Can you rewrite the lines below with "Task" swapped for "Instruction" and nothing else altered, leaving the pictures out?

--- START OF Task inputs ---

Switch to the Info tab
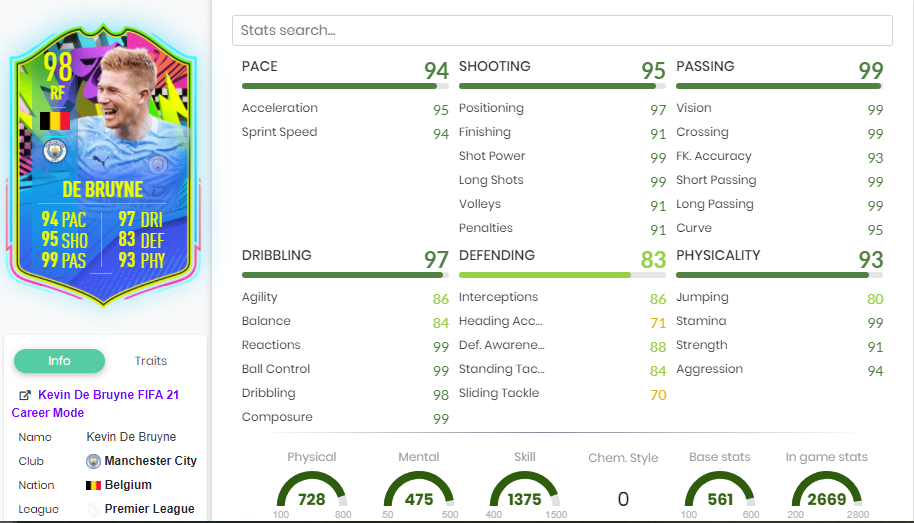 tap(59, 361)
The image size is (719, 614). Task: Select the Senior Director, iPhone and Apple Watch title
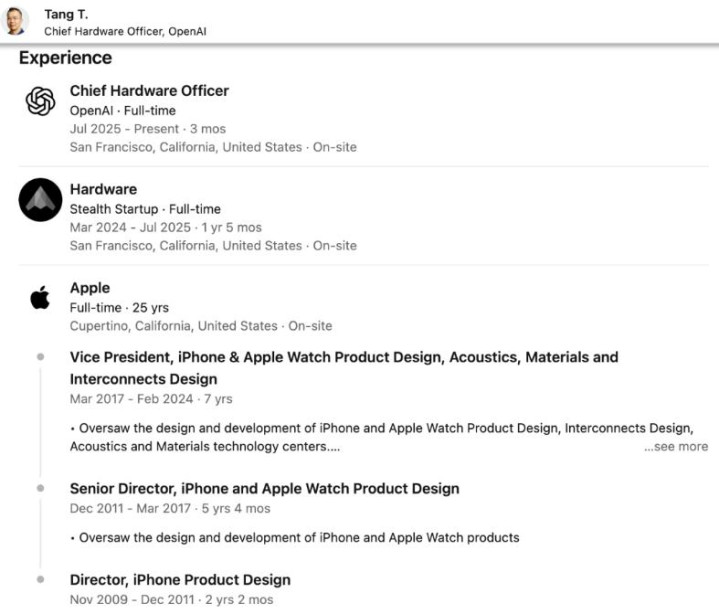click(264, 489)
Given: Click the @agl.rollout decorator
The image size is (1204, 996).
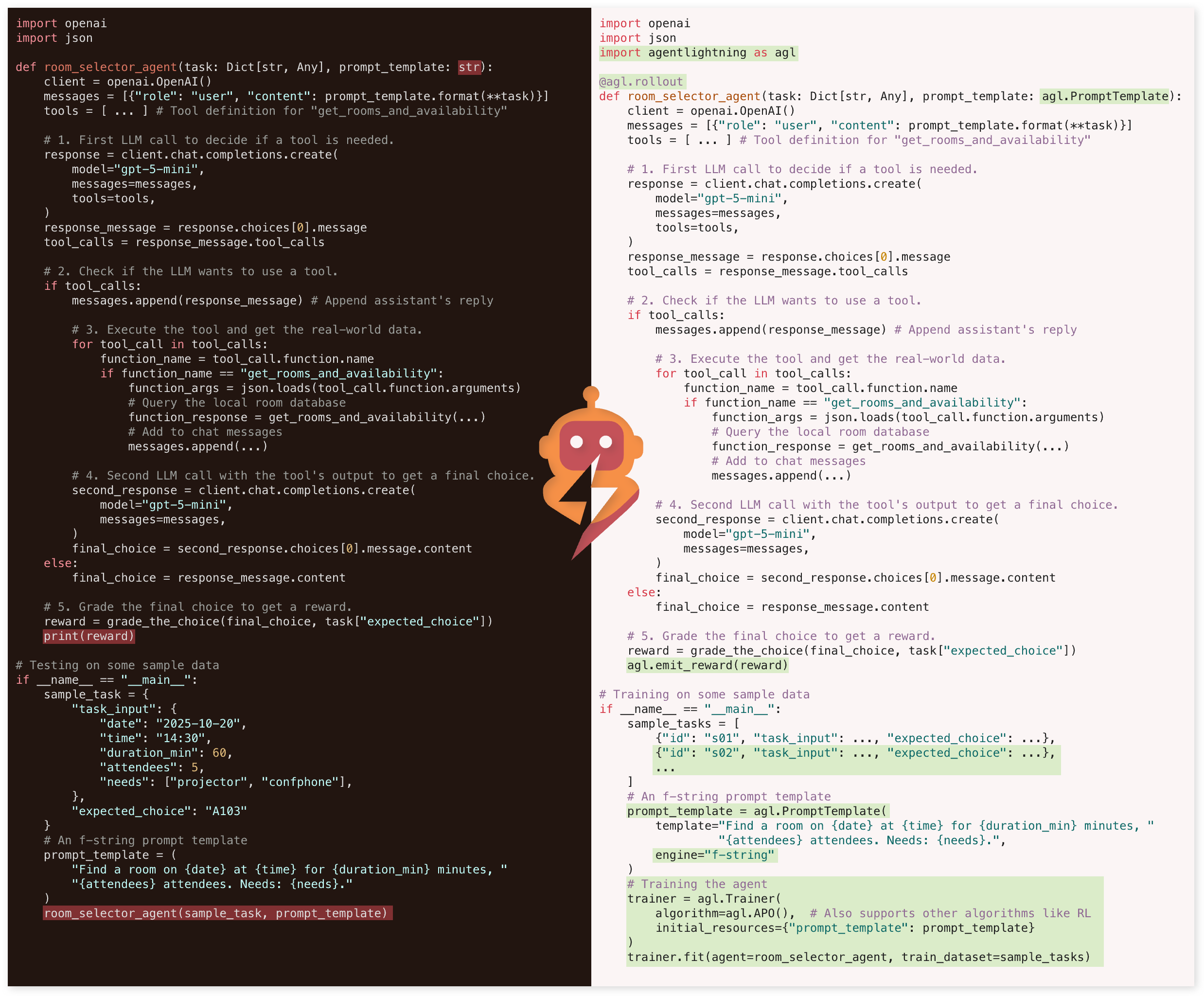Looking at the screenshot, I should click(640, 81).
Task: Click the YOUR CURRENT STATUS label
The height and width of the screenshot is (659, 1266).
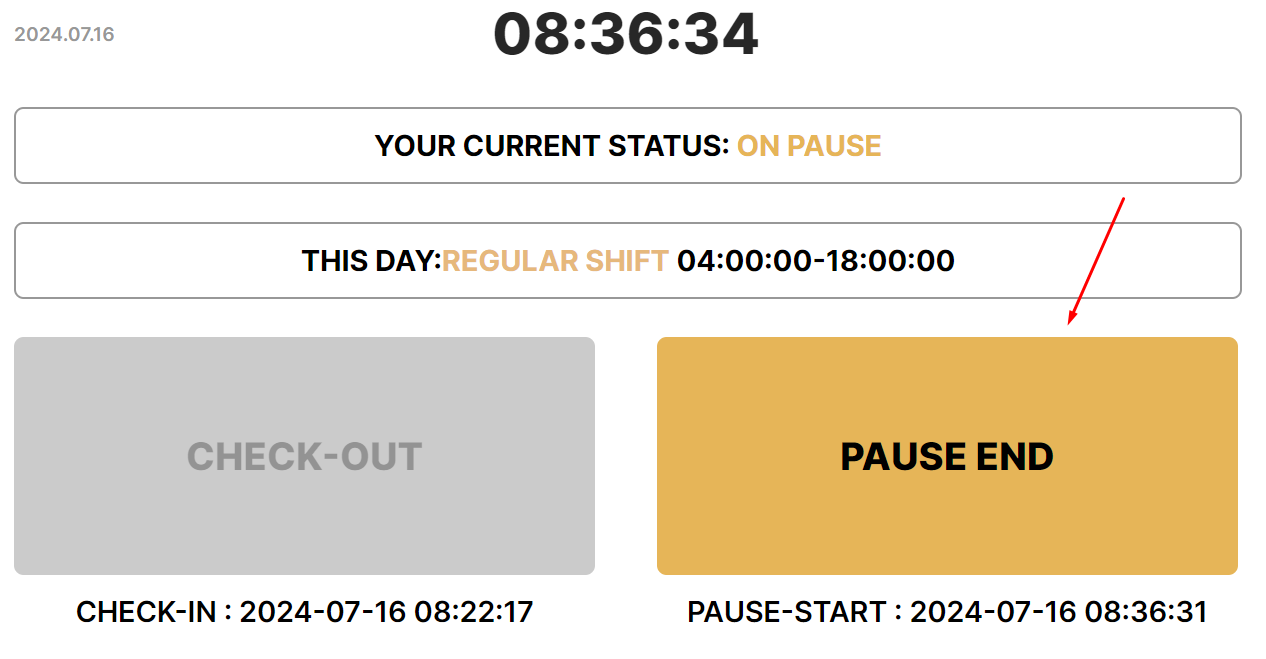Action: point(552,146)
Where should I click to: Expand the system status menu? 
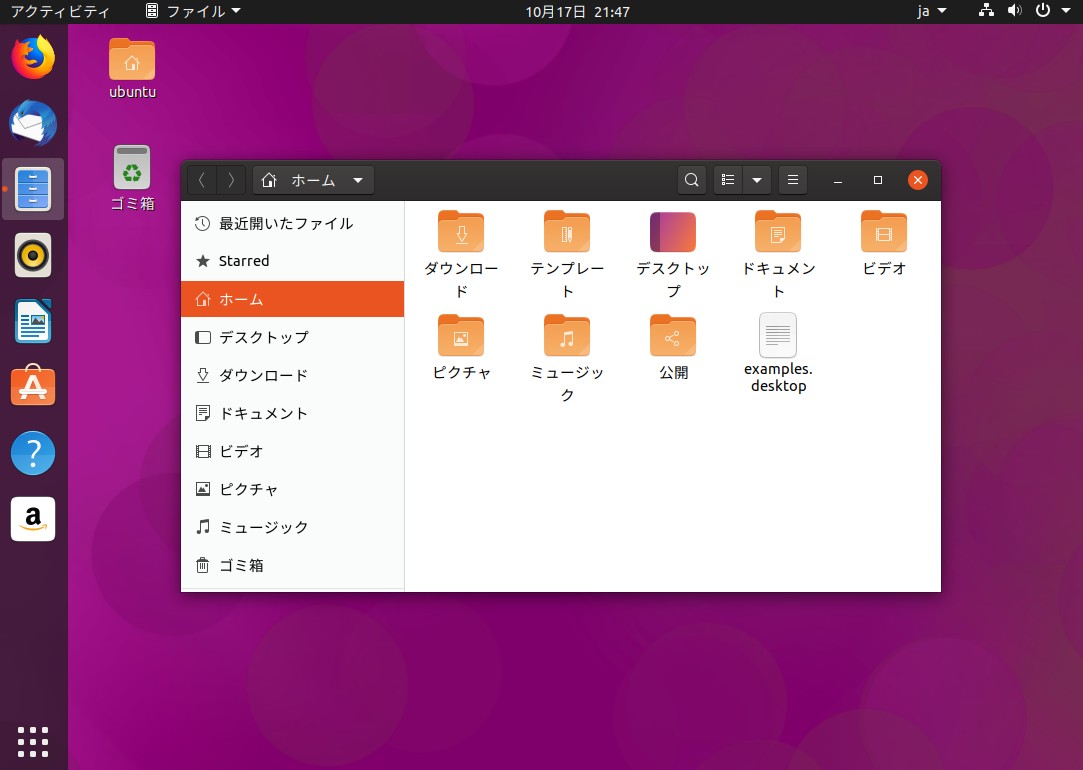click(1021, 11)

--- END OF Task inputs ---

**Finished task:**
Switch to the Info tab
 tap(59, 361)
The image size is (719, 614). Instruction: Select the Senior Director, iPhone and Apple Watch title
click(264, 489)
Given: Click the @agl.rollout decorator
The image size is (1204, 996).
Looking at the screenshot, I should click(640, 81).
Instruction: Click the YOUR CURRENT STATUS label
The height and width of the screenshot is (659, 1266).
Action: point(552,146)
Where should I click to: Expand the system status menu? 
click(1021, 11)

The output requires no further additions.